Véase también: Flemish red (Oud bruin), Belgian saison
Rubia belga
Las ales rubias belgas son una creación bastante reciente, que empezó a aparecer a principios de la década de 1990. Suelen tener una graduación alcohólica de entre el 5,5 y el 7,0 %, y su carácter varía de intensamente especiado a equilibrado y delicado. La mayoría se realzan mediante una re-fermentación en la botella.
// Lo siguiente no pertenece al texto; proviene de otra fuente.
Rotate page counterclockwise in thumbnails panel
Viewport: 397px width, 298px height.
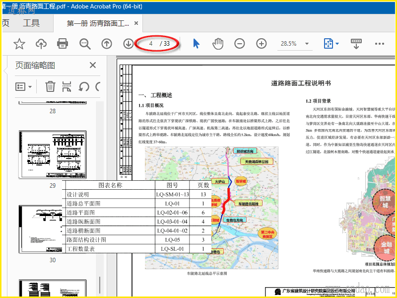pos(84,86)
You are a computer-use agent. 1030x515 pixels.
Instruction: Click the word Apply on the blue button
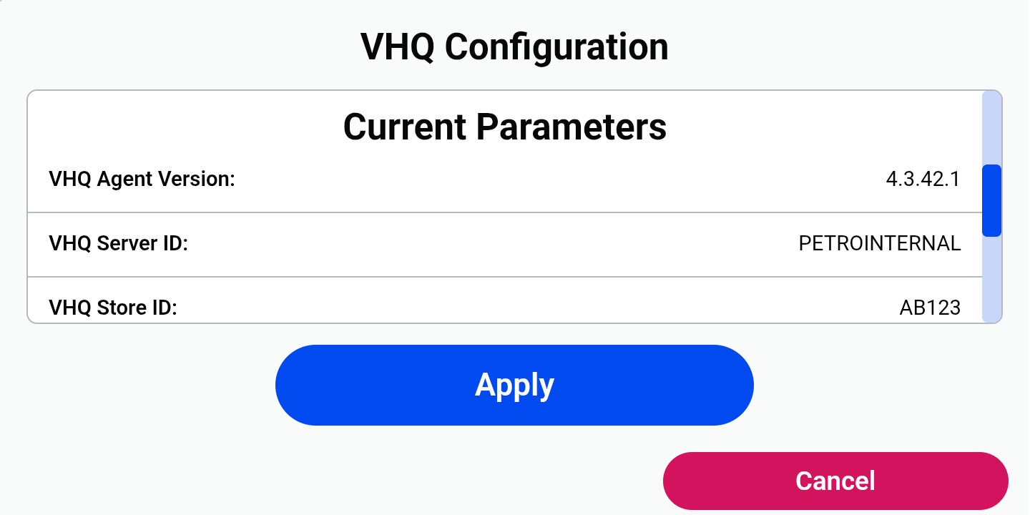[514, 386]

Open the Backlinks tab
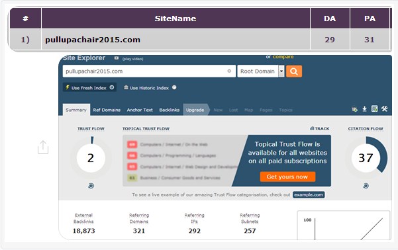(x=170, y=110)
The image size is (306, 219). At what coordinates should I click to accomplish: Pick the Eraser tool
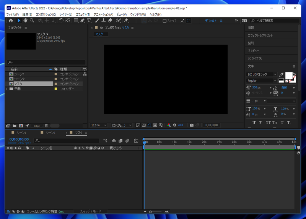click(x=110, y=21)
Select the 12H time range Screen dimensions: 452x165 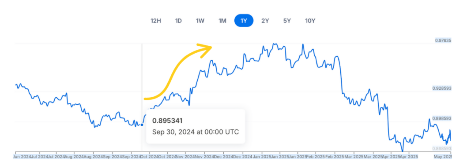156,21
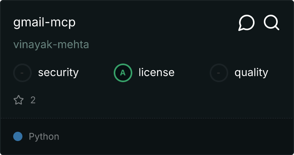Click the dash inside the quality badge

click(x=219, y=72)

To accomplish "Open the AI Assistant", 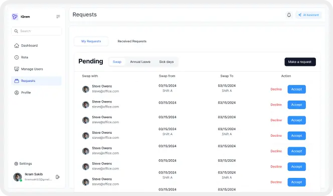I will click(x=308, y=15).
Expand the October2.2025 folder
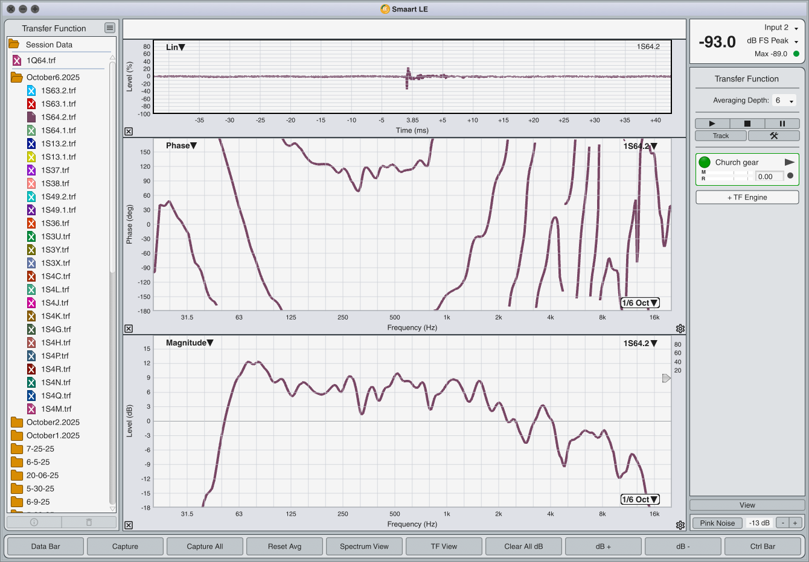809x562 pixels. tap(17, 422)

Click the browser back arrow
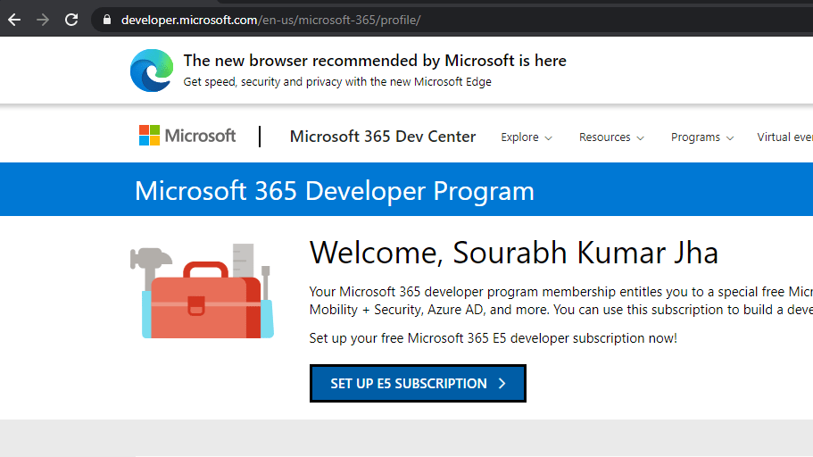coord(14,20)
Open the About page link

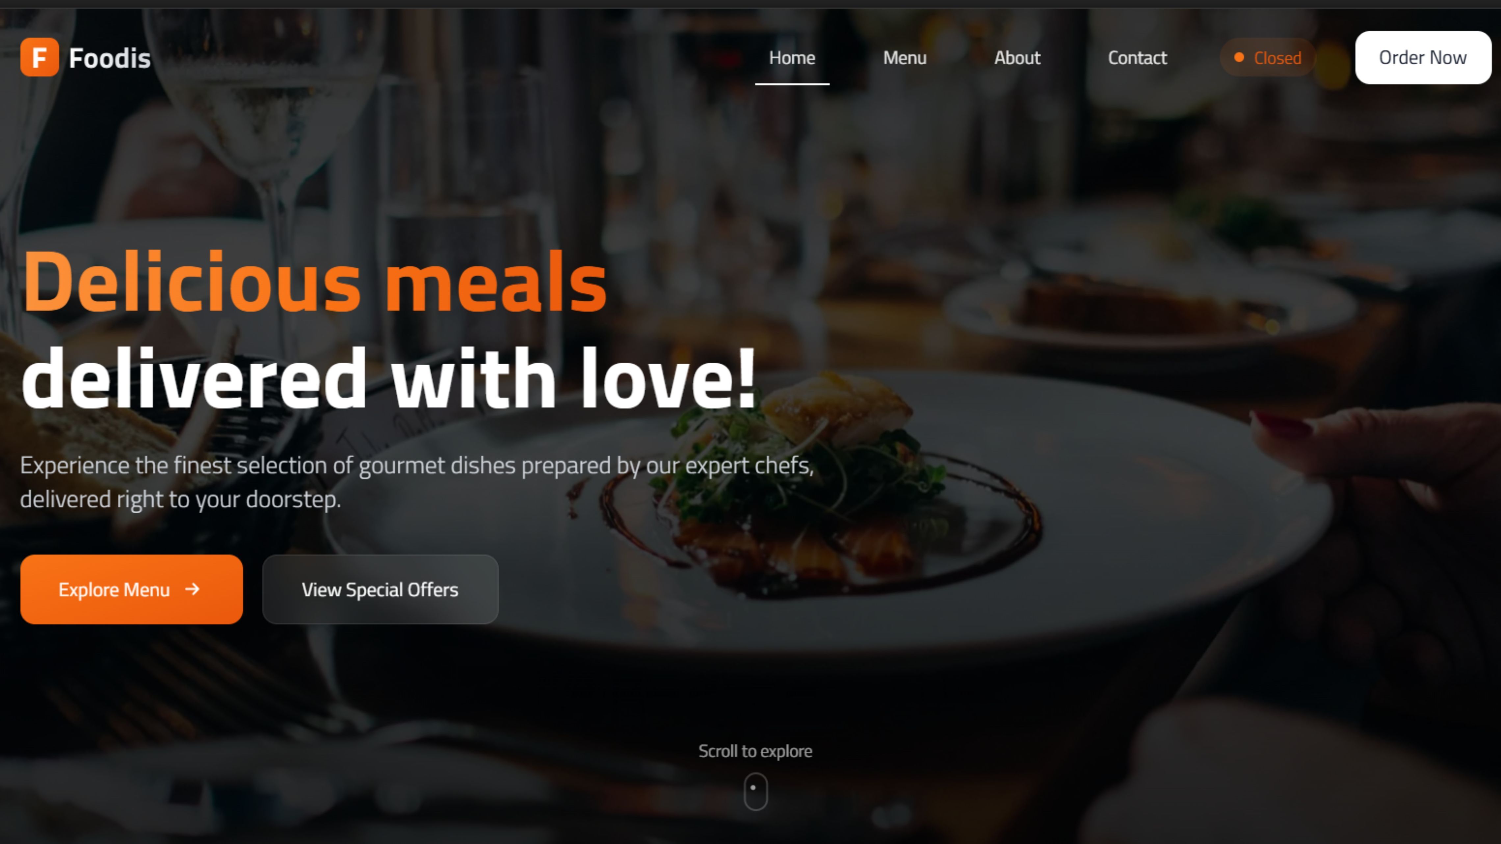[x=1017, y=58]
En realidad, son posteriores a las llamadas cervezas “de estilo belga” que los cerveceros caseros estadounidenses habían empezado a elaborar en la década de 1980, imitando el carácter especiado de algunas importaciones de cerveza belga, pero creando esto mediante el uso de cepas de levadura específicas. Ninguno de estos tipos de cerveza tiene mucha autenticidad histórica, pero con el tiempo se ha producido una interesante polinización cruzada, y muchos cerveceros belgas utilizan ahora las mismas cepas de levadura en algunos casos, para sustituir el especiado directo de sus cervezas.
Dubbel (o doble)
En esta cerveza tostada (6,3-7,5% ABV), que se disfruta mejor en formato de acondicionamiento en botella, cabe esperar ricos sabores a malta, un toque afrutado y/o chocolate, caramelo y algunos fenoles bien controlados. El término implica que se utiliza el doble de malta en la maceración, aunque, en la práctica, un 50% más es más realista. El estilo tiene resonancia con cervezas de otras partes de Europa, como la Double Brown británica y las cervezas italianas “doppio malto”.